[Given instruction]
Swap "Viewport" for "Screen size" in the items from the line that contains "Click the bold word Next in step 3" through the end of the items, inclusive, and reproduce those lines with nothing else changed. Leave the pictures out of your answer.

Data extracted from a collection
<<<<

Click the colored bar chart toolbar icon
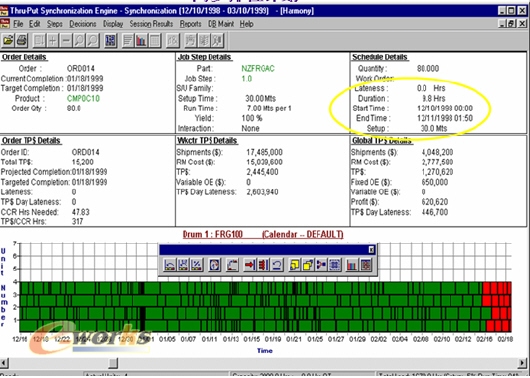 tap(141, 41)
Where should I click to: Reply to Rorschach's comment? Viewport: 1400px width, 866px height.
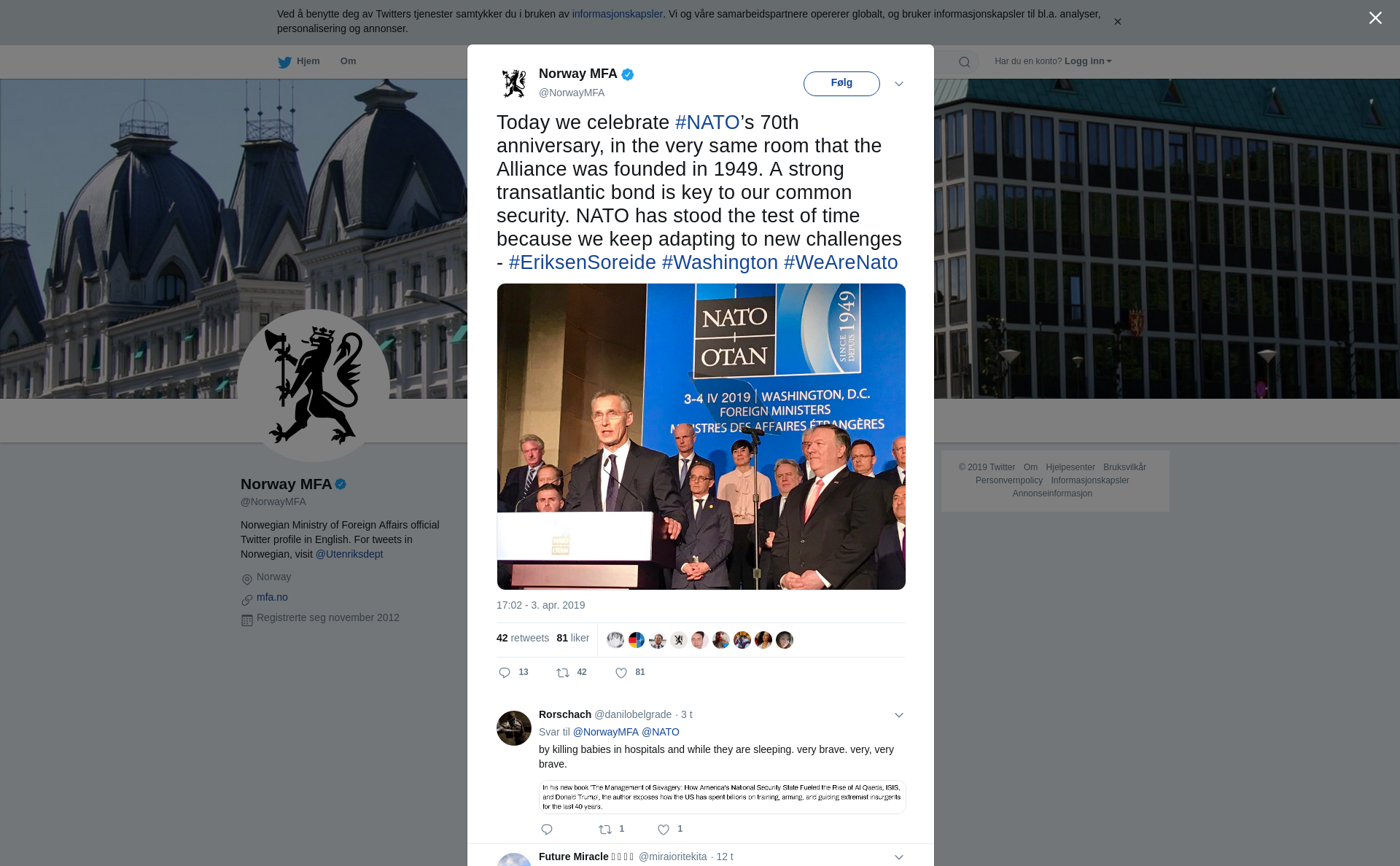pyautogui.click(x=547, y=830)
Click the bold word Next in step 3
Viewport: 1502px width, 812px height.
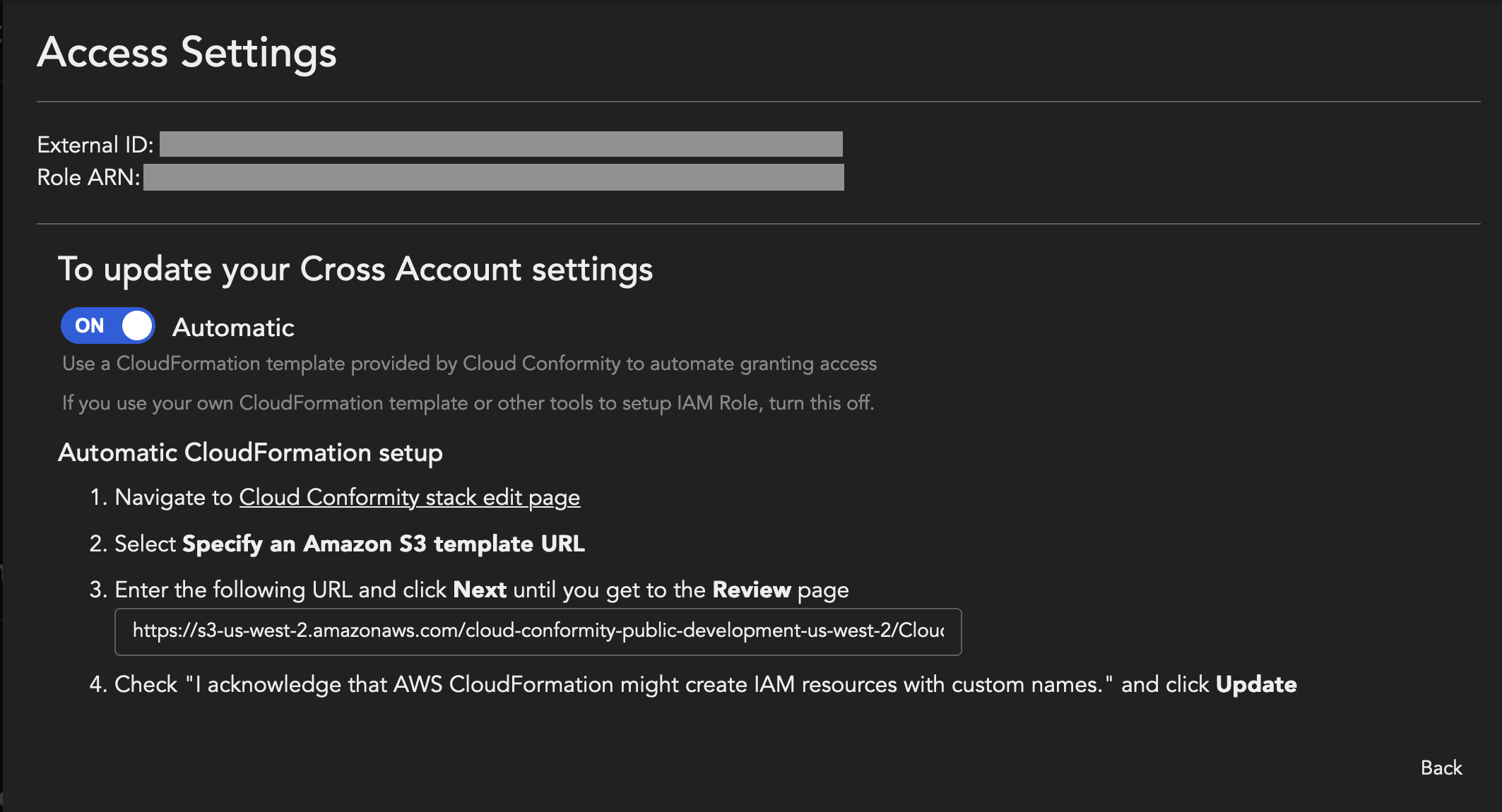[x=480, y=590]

>>>>

[Written answer]
Click the bold word Next in step 3
Screen size: 1502px width, 812px height.
[x=480, y=590]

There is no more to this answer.